There are some doubts, too, regarding a study of people in Överkalix, an isolated municipality in northern Sweden. This found that if food was readily available for boys just before they reached puberty – perhaps leading to overeating – then their children and even grandchildren were at greater risk of cardiovascular disease mortality and diabetes. Though it seems this showed experiences leading to inherited traits, the study did not rule out other factors like the lifestyles of the children and grandchildren.

Another study of records from Överkalix found that men who had smoked before puberty were more likely to have sons with relatively high amounts of body fat.

Though to some researchers, epigenetics should refer to changes that can be passed from one generation to the next, the term is also used for influences that can occur within an individual’s lifetime.

Cancer, for instance, appears to have links to abnormalities, with genes that should slow cell growth turned off, others that lead to faster cell growth switched on, leading to cells multiplying without control. This notion has led to a quest to find drug therapies that can alter – and perhaps reset – the epigenetic profiles of cancer cells.

There are indications, too, that behavioral changes in humans can have epigenetic impacts.
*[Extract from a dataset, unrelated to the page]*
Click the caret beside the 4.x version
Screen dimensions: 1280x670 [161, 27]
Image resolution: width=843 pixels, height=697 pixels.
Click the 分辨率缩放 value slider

Canadian psychologist Richard Tremblay has found that improving care for young boys in poor neighbourhoods reduced the likelihood they would become criminals in later life. He learned of the study involving nurturing mother rats, and initiated research with monkeys, finding differences in ways that DNA was expressed in those that were nurtured, and others that were separated from their mothers as infants.

Tantalisingly, Tremblay and colleagues have also found links between aggression in men and the way their DNA encoded for chemicals called cytokines. As yet, the results are based on a small sample size, and it is far from certain that the aggression is rooted in epigenetics: if the DNA encoding could be corrected, would this be enough to make the men behave better?

While you ponder the latter question, consider this: you may be able to make positive epigenetic changes, and do so today. In a paper published in July this year, researchers at Lund University, Sweden, reported changes within the fat cells of a group of slightly overweight, health men who began regular exercise. Over a six month period, the men shed fat and boosted endurance. But there were also changes to the ways methyl groups attached to DNA, including to genes already known to play some role in fat storage and risk of developing obesity or diabetes.

Lamarckians might be disappointed to note that such changes may not last long after exercise sessions, so seem unlikely to be passed on to children or grandchildren. But the results do show the benefits of exercise are far more than just skin deep.